(Dataset entries)

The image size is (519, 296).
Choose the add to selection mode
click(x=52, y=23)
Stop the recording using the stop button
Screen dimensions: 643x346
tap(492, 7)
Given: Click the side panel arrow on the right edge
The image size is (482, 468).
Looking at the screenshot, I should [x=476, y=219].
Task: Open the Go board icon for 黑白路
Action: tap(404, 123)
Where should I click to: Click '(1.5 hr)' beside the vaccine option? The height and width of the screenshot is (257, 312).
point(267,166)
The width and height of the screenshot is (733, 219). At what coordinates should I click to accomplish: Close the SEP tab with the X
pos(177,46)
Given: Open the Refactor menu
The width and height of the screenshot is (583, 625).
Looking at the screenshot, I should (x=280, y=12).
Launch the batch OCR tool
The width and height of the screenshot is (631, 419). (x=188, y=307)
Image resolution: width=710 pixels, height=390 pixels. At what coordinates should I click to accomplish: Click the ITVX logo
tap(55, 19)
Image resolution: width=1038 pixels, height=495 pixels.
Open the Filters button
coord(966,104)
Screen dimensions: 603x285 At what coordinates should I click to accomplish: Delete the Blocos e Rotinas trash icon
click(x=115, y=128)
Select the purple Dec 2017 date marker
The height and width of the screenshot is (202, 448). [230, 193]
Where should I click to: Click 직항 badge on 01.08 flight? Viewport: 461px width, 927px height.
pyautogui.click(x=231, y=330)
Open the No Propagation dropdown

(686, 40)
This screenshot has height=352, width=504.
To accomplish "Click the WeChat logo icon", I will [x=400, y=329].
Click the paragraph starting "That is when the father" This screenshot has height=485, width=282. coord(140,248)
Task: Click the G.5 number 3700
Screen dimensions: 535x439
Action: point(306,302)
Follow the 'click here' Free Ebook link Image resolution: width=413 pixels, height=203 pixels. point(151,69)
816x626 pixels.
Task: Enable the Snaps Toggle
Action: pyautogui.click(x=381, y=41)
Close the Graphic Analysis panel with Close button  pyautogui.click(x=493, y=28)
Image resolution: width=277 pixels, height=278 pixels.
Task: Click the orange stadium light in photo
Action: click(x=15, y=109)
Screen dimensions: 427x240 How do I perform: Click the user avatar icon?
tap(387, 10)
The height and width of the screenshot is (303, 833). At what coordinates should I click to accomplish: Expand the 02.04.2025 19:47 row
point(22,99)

- [TASK PROMPT]
Please copy only these lines, exactly: the first line of the records through the line containing "Given: Click the", ends included.

- [SOLUTION TO THIS EXERCISE]
The image size is (519, 296).
Choose the add to selection mode
click(x=52, y=23)
Stop the recording using the stop button
Screen dimensions: 643x346
tap(492, 7)
Given: Click the side panel arrow on the right edge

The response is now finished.